• [YOUR OBJECTIVE]
Word for word, repeat each record that follows.

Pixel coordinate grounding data

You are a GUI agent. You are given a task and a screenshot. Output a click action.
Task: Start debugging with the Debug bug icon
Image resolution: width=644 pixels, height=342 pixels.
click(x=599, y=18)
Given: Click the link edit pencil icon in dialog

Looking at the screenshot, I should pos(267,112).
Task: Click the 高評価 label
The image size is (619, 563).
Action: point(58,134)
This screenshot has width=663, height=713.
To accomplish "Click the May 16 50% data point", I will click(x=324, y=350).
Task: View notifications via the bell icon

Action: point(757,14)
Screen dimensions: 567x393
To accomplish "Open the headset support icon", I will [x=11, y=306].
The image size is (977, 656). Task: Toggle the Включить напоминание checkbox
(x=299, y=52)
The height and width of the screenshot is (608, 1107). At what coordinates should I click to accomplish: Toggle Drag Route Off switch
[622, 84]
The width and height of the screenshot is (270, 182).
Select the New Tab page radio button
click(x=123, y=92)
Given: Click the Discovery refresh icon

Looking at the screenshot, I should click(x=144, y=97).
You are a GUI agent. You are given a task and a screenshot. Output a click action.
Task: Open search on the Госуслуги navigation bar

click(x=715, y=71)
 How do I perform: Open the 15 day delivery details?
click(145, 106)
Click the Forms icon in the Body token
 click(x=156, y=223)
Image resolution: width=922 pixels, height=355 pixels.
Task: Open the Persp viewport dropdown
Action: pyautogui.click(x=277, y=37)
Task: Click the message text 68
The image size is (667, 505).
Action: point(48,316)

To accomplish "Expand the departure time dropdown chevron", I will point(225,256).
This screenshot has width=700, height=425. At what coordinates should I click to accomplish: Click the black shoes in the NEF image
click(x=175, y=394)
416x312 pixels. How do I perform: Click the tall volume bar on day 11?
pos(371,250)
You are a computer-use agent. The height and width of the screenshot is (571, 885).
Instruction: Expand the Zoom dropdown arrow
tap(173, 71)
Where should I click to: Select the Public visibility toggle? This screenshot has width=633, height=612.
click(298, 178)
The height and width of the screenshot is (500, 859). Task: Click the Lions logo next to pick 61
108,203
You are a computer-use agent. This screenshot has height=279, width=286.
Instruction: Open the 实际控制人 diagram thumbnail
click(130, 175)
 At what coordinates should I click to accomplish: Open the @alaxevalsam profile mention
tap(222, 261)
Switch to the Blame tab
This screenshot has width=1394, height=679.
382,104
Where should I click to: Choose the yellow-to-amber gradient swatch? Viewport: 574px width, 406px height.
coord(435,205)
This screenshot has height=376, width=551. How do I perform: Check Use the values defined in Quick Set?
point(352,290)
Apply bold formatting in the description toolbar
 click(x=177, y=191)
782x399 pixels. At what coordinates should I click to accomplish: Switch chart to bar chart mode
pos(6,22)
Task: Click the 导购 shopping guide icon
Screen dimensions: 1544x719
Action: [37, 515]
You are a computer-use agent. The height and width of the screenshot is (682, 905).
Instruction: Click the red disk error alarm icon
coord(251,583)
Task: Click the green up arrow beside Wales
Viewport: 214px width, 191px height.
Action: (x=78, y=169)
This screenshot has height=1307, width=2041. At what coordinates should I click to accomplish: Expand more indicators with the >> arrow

• [EXERCISE ANSWER]
You are a GUI agent. You are given a task and a screenshot. Output a click action.
Task: Start debugging with the Debug bug icon
Image resolution: width=644 pixels, height=342 pixels.
click(x=599, y=18)
Given: Click the link edit pencil icon in dialog

Looking at the screenshot, I should pos(267,112).
Task: Click the 高評価 label
The image size is (619, 563).
Action: point(58,134)
This screenshot has width=663, height=713.
To accomplish "Click the May 16 50% data point", I will click(x=324, y=350).
Task: View notifications via the bell icon

Action: point(757,14)
Screen dimensions: 567x393
To accomplish "Open the headset support icon", I will [x=11, y=306].
The image size is (977, 656). Task: Toggle the Включить напоминание checkbox
(x=299, y=52)
The height and width of the screenshot is (608, 1107). At what coordinates should I click to accomplish: Toggle Drag Route Off switch
[622, 84]
The width and height of the screenshot is (270, 182).
Select the New Tab page radio button
click(x=123, y=92)
Given: Click the Discovery refresh icon

Looking at the screenshot, I should click(x=144, y=97).
You are a GUI agent. You are given a task and a screenshot. Output a click action.
Task: Open search on the Госуслуги navigation bar

click(x=715, y=71)
 How do I perform: Open the 15 day delivery details?
click(145, 106)
Click the Forms icon in the Body token
 click(x=156, y=223)
Image resolution: width=922 pixels, height=355 pixels.
Task: Open the Persp viewport dropdown
Action: pyautogui.click(x=277, y=37)
Task: Click the message text 68
The image size is (667, 505).
Action: point(48,316)

To accomplish "Expand the departure time dropdown chevron", I will point(225,256).
This screenshot has width=700, height=425. At what coordinates should I click to accomplish: Click the black shoes in the NEF image
click(x=175, y=394)
416x312 pixels. How do I perform: Click the tall volume bar on day 11?
pos(371,250)
You are a computer-use agent. The height and width of the screenshot is (571, 885).
Instruction: Expand the Zoom dropdown arrow
tap(173, 71)
Where should I click to: Select the Public visibility toggle? This screenshot has width=633, height=612.
click(298, 178)
The height and width of the screenshot is (500, 859). Task: Click the Lions logo next to pick 61
108,203
You are a computer-use agent. This screenshot has height=279, width=286.
Instruction: Open the 实际控制人 diagram thumbnail
click(130, 175)
 At what coordinates should I click to accomplish: Open the @alaxevalsam profile mention
tap(222, 261)
Switch to the Blame tab
This screenshot has width=1394, height=679.
382,104
Where should I click to: Choose the yellow-to-amber gradient swatch? Viewport: 574px width, 406px height.
coord(435,205)
This screenshot has height=376, width=551. How do I perform: Check Use the values defined in Quick Set?
point(352,290)
Apply bold formatting in the description toolbar
 click(x=177, y=191)
782x399 pixels. At what coordinates should I click to accomplish: Switch chart to bar chart mode
pos(6,22)
Task: Click the 导购 shopping guide icon
Screen dimensions: 1544x719
Action: [37, 515]
You are a computer-use agent. The height and width of the screenshot is (682, 905).
Instruction: Click the red disk error alarm icon
coord(251,583)
Task: Click the green up arrow beside Wales
Viewport: 214px width, 191px height.
Action: (x=78, y=169)
This screenshot has height=1307, width=2041. At what coordinates should I click to accomplish: Expand more indicators with the >> arrow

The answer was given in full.